◆ SET EXERCISE 1
List every percentage figure given in the Games Workshop article below.
◆ SET EXERCISE 2
In the Games Workshop article below, shorten the paragraph that begins "Ben McPoland named the tabletop miniature gaming master" while keeping its main facts.

◆ PAGE
My fellow writers on The Motley Fool have been bigging up FTSE 250 growth stock Games Workshop Group (LSE: GME) for years. Some have fallen for it hard.
Ben McPoland named the tabletop miniature gaming master his favourite FTSE 250 stock and even dedicated a playful Valentine’s ode to it in February, where he presciently said it was “destined for a promotion to the FTSE 100“.
I won’t be writing an ode to Games Workshop. More like a lament. Because while I was well aware of its charm, I never got round to buying it.
Games Workshop is playing to win
And now it’s on the brink of FTSE 100 glory after the shares jumped another 25.5% over the last 12 months. Over five years, they’re up 139.34%.
With Games Workshop expected to join the blue-chip index when the next reshuffle is announced on 4 December, it’s attracting even more positive attention.
This morning (28 November), Hargreaves Lansdown praised its “prowess at the full sweep of production design, manufacturing, distribution and retail” that has made it a “global leader”.
Big hit Warhammer 40,000 is the most successful miniature war game in the world. Its 10th edition drove record revenues, boosted by its video game licensing.
This push into licensing could drive further growth, as Amazon looks to develop the Warhammer universe into films or TV series.
I’m always wary of buying stocks after a strong run (and have missed out on a lot of top momentum stocks as a result). But this suggests Games Workshop has the potential to power on.
The share’s outlook is a bit binary
On 22 November the Games Workshop share price surged 16% to hit yet another all-time high, after the board lifted half-year guidance on the back of better-than-expected recent trading.

◆ STORED DATA
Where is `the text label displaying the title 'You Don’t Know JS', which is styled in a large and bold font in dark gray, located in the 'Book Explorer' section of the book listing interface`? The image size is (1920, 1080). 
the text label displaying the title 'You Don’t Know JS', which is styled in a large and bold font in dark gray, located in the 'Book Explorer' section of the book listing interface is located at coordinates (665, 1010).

◆ PROBLEM SOLUTION 1
25.5%, 139.34%, 16%

◆ PROBLEM SOLUTION 2
Ben McPoland called Games Workshop his favorite FTSE 250 stock. In February he wrote a playful Valentine's ode to it, predicting it was "destined for a promotion to the FTSE 100."